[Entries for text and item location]
------------------------------------
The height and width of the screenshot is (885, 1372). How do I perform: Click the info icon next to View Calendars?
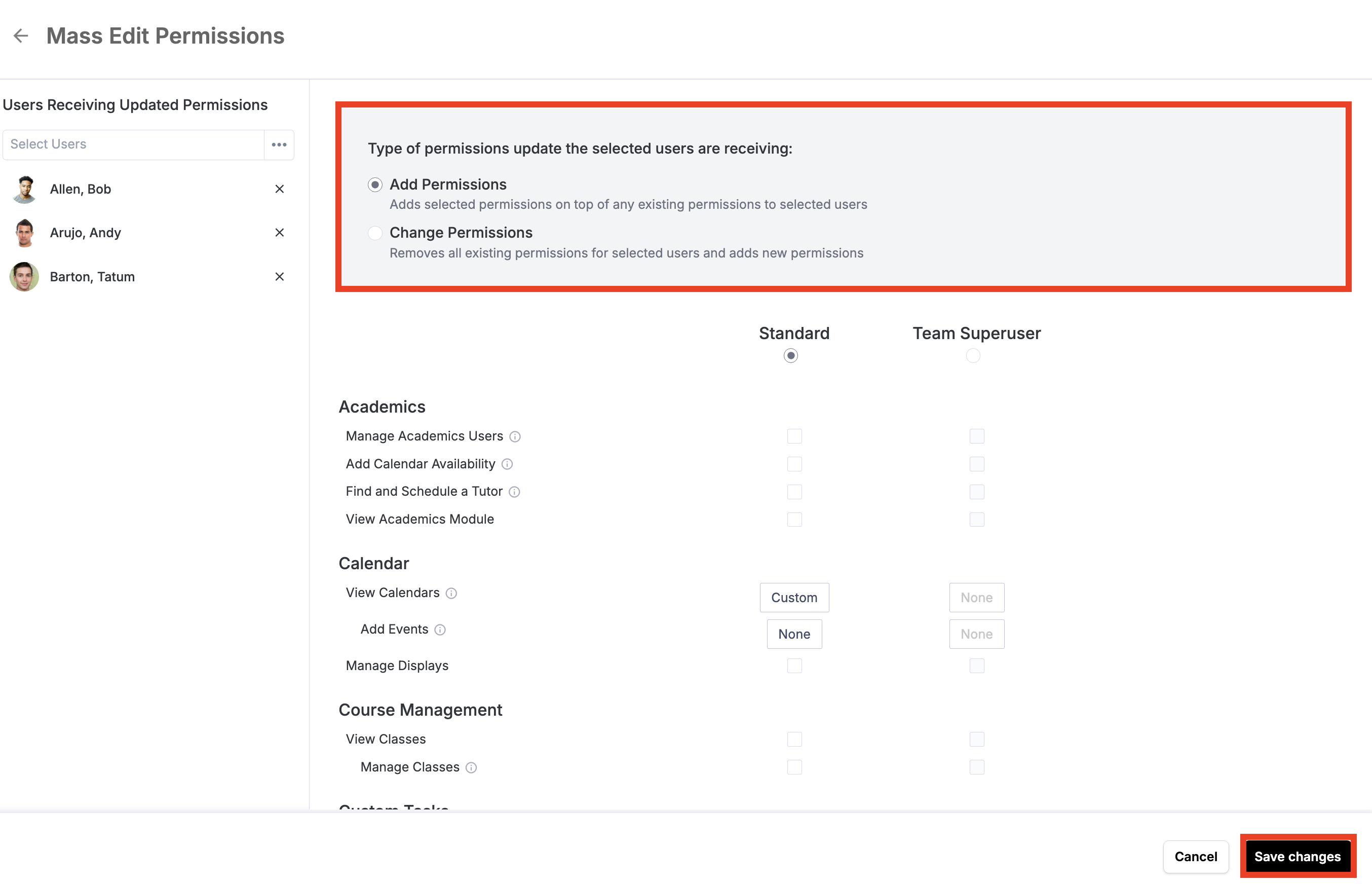(452, 593)
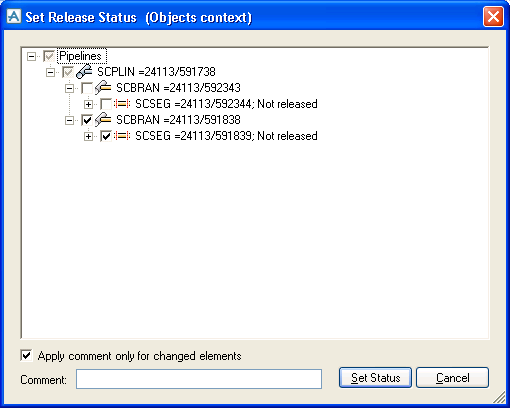Check the SCBRAN =24113/592343 checkbox
510x408 pixels.
87,88

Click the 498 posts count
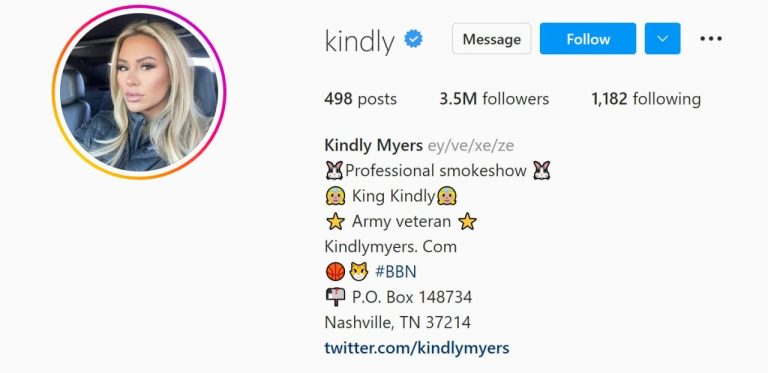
------------------------------------
> **Exercise description**
Copy out every one of the records above line for line without any alteration, and omit the pictures.

> **Output**
The height and width of the screenshot is (885, 1372). How do I perform: Click the info icon next to View Calendars?
(452, 593)
Check the SCBRAN =24113/592343 checkbox
510x408 pixels.
87,88

Click the 498 posts count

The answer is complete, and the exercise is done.